━━ Records shown
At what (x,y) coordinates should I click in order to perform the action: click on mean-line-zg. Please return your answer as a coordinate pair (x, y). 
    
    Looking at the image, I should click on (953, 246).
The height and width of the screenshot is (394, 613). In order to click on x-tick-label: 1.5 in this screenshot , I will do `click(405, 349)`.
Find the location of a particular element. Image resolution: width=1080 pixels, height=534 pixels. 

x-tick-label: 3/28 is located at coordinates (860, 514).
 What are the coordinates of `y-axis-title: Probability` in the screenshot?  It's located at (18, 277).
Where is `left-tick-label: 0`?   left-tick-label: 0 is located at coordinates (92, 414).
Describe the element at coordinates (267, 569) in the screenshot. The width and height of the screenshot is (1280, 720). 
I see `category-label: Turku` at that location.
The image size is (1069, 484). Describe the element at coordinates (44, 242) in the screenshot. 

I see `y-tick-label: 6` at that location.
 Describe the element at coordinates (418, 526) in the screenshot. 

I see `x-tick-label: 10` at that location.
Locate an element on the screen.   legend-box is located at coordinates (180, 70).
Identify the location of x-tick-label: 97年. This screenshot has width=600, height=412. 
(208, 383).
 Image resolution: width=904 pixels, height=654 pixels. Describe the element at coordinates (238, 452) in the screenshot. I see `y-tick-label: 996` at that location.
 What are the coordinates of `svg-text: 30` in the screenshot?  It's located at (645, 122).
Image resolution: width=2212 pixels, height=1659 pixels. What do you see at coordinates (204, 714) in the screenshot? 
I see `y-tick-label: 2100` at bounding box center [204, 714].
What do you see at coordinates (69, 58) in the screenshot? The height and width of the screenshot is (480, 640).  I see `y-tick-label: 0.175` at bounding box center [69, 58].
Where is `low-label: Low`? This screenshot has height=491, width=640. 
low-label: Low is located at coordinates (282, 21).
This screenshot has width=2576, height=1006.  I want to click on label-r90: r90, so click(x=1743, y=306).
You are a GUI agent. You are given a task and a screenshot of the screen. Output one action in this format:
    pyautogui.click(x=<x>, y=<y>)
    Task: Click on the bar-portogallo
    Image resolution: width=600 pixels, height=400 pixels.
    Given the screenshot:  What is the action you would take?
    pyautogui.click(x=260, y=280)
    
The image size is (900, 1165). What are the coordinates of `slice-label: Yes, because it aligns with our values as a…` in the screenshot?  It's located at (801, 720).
━━━━
Copy the rows verbatim, from the first one down to and including the line with "Looking at the".

[Result of the exercise]
At what (x,y) coordinates should I click in order to perform the action: click on mean-line-zg. Please return your answer as a coordinate pair (x, y). 
    
    Looking at the image, I should click on (953, 246).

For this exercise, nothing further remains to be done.